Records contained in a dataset

────────────────

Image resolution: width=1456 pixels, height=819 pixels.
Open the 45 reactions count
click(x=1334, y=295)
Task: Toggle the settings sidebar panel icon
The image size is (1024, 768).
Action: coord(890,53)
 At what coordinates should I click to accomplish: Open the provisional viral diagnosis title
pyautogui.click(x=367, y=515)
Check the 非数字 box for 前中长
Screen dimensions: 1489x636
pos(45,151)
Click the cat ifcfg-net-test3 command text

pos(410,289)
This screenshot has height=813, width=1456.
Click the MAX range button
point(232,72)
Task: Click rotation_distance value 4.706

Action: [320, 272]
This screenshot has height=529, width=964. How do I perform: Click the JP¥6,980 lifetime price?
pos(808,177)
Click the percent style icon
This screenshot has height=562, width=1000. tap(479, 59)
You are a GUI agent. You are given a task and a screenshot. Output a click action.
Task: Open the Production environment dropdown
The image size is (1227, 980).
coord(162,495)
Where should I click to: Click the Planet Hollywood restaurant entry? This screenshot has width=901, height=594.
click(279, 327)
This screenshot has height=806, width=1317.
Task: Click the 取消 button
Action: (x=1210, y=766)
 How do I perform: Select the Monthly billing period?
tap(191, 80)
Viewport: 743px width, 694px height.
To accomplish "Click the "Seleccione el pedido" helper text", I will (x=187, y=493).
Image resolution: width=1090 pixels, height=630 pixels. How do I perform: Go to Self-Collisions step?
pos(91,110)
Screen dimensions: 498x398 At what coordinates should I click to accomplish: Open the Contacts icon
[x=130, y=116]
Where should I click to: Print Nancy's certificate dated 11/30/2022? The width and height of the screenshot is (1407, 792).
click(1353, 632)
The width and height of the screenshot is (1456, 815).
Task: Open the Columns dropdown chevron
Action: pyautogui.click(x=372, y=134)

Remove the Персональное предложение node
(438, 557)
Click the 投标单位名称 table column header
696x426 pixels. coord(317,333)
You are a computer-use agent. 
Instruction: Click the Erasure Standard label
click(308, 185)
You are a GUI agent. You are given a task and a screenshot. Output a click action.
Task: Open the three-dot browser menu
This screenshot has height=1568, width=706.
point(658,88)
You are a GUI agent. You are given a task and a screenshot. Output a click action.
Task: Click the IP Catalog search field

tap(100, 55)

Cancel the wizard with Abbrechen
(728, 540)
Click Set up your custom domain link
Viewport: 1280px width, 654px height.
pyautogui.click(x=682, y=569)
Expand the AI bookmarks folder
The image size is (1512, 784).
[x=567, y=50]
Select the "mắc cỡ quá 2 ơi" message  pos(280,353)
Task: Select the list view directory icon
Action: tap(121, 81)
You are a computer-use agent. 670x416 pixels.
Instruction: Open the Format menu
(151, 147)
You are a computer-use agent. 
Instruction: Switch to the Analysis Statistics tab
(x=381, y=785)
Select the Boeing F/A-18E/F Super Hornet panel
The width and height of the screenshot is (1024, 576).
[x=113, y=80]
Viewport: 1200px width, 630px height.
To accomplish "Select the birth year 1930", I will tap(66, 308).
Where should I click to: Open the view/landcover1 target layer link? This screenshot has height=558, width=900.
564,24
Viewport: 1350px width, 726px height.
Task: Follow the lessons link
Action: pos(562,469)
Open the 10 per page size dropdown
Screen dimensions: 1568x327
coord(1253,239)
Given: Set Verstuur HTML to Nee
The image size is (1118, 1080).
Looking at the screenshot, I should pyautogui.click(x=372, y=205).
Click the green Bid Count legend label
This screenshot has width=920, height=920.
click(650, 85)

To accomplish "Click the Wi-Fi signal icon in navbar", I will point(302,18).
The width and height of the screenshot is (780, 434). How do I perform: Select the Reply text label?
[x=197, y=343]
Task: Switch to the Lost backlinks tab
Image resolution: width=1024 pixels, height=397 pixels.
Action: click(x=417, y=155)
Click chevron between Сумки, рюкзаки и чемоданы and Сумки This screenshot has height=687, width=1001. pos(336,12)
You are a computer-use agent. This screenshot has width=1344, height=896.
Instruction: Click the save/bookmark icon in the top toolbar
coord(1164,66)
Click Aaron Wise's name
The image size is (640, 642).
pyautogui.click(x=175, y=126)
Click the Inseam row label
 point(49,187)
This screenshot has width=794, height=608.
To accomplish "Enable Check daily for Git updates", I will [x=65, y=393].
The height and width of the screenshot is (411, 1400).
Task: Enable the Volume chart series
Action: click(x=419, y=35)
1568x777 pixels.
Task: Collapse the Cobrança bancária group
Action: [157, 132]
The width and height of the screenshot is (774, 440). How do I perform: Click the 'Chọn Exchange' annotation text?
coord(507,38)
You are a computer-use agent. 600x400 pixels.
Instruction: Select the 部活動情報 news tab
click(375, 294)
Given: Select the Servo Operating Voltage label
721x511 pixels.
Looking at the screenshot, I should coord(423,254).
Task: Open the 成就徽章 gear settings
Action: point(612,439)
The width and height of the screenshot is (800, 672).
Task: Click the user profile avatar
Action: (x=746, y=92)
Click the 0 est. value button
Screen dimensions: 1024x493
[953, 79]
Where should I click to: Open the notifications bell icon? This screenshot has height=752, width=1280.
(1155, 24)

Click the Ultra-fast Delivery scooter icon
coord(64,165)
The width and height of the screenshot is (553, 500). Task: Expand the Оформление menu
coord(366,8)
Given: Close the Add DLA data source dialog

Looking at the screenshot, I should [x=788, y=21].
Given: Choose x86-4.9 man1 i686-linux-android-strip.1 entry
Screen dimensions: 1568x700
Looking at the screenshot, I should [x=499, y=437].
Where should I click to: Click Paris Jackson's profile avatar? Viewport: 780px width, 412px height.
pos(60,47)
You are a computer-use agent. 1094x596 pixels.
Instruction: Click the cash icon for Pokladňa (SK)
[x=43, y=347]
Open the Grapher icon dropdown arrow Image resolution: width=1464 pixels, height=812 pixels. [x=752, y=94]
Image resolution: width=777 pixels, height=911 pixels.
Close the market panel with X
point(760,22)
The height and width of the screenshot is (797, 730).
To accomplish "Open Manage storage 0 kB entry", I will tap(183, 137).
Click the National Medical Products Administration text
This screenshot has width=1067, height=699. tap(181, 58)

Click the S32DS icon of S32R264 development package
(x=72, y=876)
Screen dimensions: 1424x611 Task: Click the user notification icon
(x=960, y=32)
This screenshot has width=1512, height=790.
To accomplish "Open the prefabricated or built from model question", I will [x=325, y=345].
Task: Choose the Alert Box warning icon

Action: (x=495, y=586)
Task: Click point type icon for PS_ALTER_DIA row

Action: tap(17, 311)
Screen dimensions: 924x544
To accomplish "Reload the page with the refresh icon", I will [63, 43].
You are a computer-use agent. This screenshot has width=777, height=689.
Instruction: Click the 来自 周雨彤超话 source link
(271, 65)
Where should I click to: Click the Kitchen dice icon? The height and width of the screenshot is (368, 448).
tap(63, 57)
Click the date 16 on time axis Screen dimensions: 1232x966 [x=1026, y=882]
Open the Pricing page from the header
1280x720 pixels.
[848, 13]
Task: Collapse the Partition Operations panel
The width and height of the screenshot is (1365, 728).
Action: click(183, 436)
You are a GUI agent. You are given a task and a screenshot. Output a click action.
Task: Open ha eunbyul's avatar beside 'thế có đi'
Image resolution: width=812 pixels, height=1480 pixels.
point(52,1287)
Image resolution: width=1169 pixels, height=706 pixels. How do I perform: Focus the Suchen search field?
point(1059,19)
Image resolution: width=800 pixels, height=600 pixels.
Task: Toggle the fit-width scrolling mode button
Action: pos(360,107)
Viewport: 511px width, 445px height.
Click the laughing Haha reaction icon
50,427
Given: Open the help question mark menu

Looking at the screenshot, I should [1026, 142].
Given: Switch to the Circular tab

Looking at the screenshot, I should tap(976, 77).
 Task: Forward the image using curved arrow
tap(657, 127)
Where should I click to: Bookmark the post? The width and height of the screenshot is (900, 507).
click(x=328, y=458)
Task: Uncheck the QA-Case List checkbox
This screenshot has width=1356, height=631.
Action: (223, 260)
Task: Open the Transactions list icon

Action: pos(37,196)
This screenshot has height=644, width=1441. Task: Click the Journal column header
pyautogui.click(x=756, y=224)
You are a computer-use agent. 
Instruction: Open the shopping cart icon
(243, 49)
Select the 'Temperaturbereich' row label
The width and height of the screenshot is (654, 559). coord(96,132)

────────────────

### EXERCISE AIM:
Out of the records above, pull the lines that include the word "computer".

### COMPLETED EXERCISE:
You are a computer-use agent. 
You are a computer-use agent. 670x416 pixels.
You are a computer-use agent. 
You are a computer-use agent. This screenshot has width=1344, height=896.
You are a computer-use agent. 600x400 pixels.
You are a computer-use agent. 1094x596 pixels.
You are a computer-use agent. This screenshot has width=777, height=689.
You are a computer-use agent. 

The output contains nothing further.